TASK DETAILS: Rewrite the listing below, replacing every "computer-use agent" with "desktop assistant" and leaving everything else unchanged.

A block of data:
============================================================

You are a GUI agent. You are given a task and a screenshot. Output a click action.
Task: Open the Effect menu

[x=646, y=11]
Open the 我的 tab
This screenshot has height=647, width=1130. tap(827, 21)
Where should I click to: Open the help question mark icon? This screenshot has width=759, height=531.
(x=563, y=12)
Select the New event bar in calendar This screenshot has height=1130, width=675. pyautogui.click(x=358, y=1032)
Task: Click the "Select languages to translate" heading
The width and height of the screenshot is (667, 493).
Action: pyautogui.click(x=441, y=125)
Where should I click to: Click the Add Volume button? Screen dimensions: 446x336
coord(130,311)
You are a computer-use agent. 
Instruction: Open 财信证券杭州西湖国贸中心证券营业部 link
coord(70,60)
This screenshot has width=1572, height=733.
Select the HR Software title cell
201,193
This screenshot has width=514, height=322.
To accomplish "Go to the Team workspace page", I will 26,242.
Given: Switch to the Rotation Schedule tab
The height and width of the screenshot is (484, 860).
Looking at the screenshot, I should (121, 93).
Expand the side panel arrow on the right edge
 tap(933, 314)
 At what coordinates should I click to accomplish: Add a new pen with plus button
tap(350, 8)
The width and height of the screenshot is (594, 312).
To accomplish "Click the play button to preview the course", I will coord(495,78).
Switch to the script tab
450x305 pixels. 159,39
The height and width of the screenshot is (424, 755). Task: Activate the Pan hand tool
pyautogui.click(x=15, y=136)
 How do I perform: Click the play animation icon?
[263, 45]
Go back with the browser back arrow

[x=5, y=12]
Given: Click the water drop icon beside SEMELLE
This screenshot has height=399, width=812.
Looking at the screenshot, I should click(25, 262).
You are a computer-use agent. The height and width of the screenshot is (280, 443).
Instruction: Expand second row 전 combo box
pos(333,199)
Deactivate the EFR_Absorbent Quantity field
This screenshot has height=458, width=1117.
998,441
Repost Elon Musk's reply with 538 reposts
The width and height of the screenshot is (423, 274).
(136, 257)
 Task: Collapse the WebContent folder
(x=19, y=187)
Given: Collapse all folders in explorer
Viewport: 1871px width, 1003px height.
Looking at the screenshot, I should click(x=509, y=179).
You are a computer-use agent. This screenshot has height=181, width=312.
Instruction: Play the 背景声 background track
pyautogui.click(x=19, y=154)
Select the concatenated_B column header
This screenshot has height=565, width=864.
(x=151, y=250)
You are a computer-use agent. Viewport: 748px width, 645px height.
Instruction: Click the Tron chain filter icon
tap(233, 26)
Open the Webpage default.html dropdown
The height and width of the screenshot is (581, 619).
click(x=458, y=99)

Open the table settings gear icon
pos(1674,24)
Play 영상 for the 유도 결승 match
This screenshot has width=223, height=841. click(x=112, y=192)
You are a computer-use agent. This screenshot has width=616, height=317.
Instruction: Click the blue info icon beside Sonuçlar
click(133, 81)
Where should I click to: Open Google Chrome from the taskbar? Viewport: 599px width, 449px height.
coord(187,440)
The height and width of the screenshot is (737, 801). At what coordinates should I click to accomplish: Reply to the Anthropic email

============================================================

EXPECTED OUTPUT:
You are a GUI agent. You are given a task and a screenshot. Output a click action.
Task: Open the Effect menu

[x=646, y=11]
Open the 我的 tab
This screenshot has height=647, width=1130. tap(827, 21)
Where should I click to: Open the help question mark icon? This screenshot has width=759, height=531.
(x=563, y=12)
Select the New event bar in calendar This screenshot has height=1130, width=675. pyautogui.click(x=358, y=1032)
Task: Click the "Select languages to translate" heading
The width and height of the screenshot is (667, 493).
Action: pyautogui.click(x=441, y=125)
Where should I click to: Click the Add Volume button? Screen dimensions: 446x336
coord(130,311)
You are a desktop assistant. 
Instruction: Open 财信证券杭州西湖国贸中心证券营业部 link
coord(70,60)
This screenshot has width=1572, height=733.
Select the HR Software title cell
201,193
This screenshot has width=514, height=322.
To accomplish "Go to the Team workspace page", I will 26,242.
Given: Switch to the Rotation Schedule tab
The height and width of the screenshot is (484, 860).
Looking at the screenshot, I should (121, 93).
Expand the side panel arrow on the right edge
 tap(933, 314)
 At what coordinates should I click to accomplish: Add a new pen with plus button
tap(350, 8)
The width and height of the screenshot is (594, 312).
To accomplish "Click the play button to preview the course", I will coord(495,78).
Switch to the script tab
450x305 pixels. 159,39
The height and width of the screenshot is (424, 755). Task: Activate the Pan hand tool
pyautogui.click(x=15, y=136)
 How do I perform: Click the play animation icon?
[263, 45]
Go back with the browser back arrow

[x=5, y=12]
Given: Click the water drop icon beside SEMELLE
This screenshot has height=399, width=812.
Looking at the screenshot, I should click(25, 262).
You are a desktop assistant. The height and width of the screenshot is (280, 443).
Instruction: Expand second row 전 combo box
pos(333,199)
Deactivate the EFR_Absorbent Quantity field
This screenshot has height=458, width=1117.
998,441
Repost Elon Musk's reply with 538 reposts
The width and height of the screenshot is (423, 274).
(136, 257)
 Task: Collapse the WebContent folder
(x=19, y=187)
Given: Collapse all folders in explorer
Viewport: 1871px width, 1003px height.
Looking at the screenshot, I should click(x=509, y=179).
You are a desktop assistant. This screenshot has height=181, width=312.
Instruction: Play the 背景声 background track
pyautogui.click(x=19, y=154)
Select the concatenated_B column header
This screenshot has height=565, width=864.
(x=151, y=250)
You are a desktop assistant. Viewport: 748px width, 645px height.
Instruction: Click the Tron chain filter icon
tap(233, 26)
Open the Webpage default.html dropdown
The height and width of the screenshot is (581, 619).
click(x=458, y=99)

Open the table settings gear icon
pos(1674,24)
Play 영상 for the 유도 결승 match
This screenshot has width=223, height=841. click(x=112, y=192)
You are a desktop assistant. This screenshot has width=616, height=317.
Instruction: Click the blue info icon beside Sonuçlar
click(133, 81)
Where should I click to: Open Google Chrome from the taskbar? Viewport: 599px width, 449px height.
coord(187,440)
The height and width of the screenshot is (737, 801). At what coordinates should I click to accomplish: Reply to the Anthropic email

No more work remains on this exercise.